Try it: The copy you produce must hold every record exactly, and none of the images.

= Beginning of Section =

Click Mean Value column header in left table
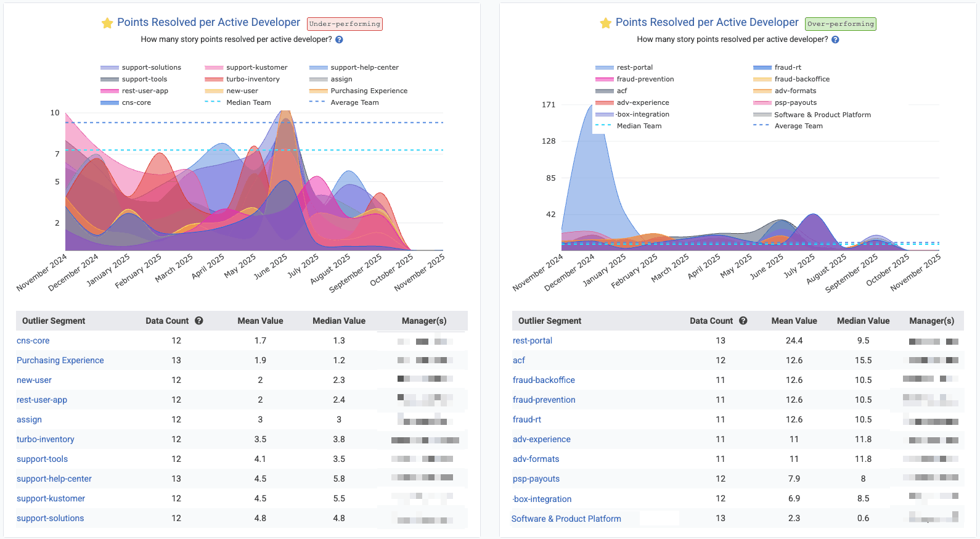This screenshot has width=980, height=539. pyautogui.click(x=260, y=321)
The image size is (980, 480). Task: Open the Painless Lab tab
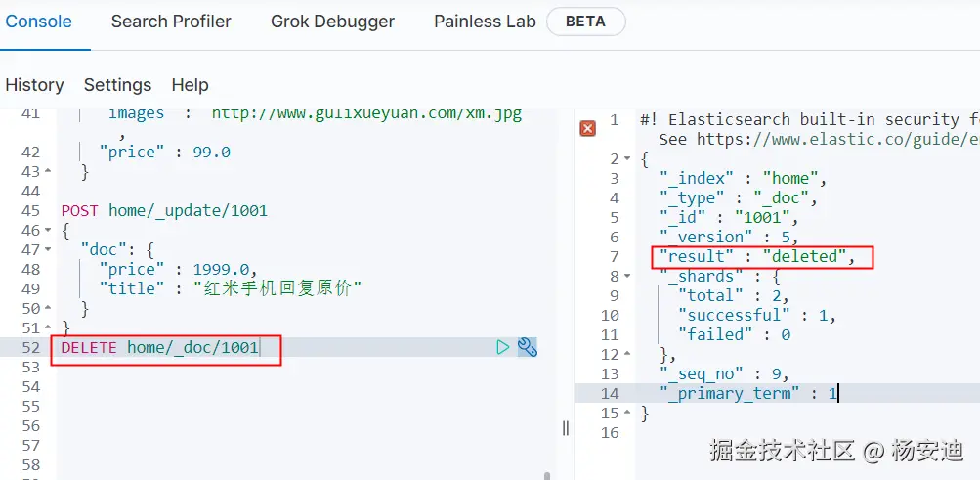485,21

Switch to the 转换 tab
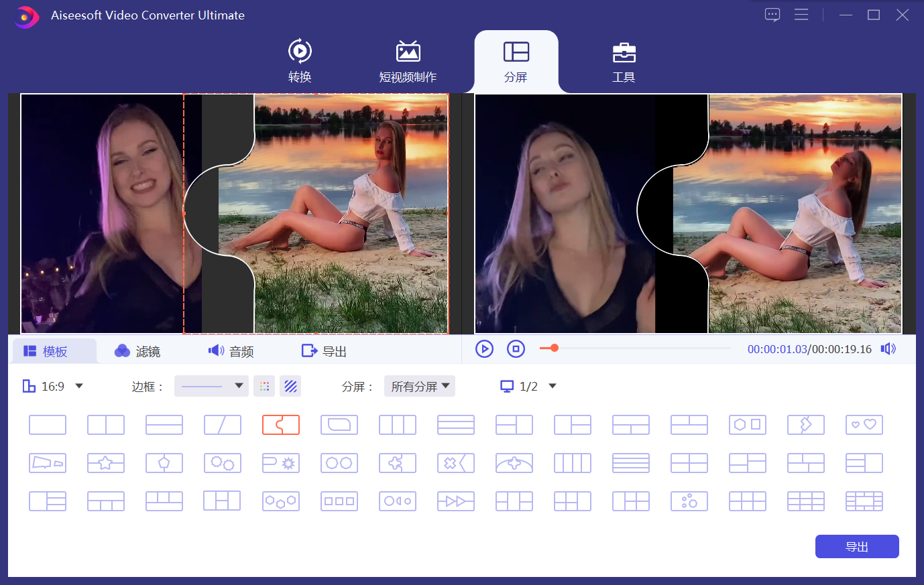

= End of Section =

Task result:
Click Mean Value column header in left table
This screenshot has width=980, height=539. pyautogui.click(x=260, y=321)
The image size is (980, 480). Task: Open the Painless Lab tab
485,21

Switch to the 转换 tab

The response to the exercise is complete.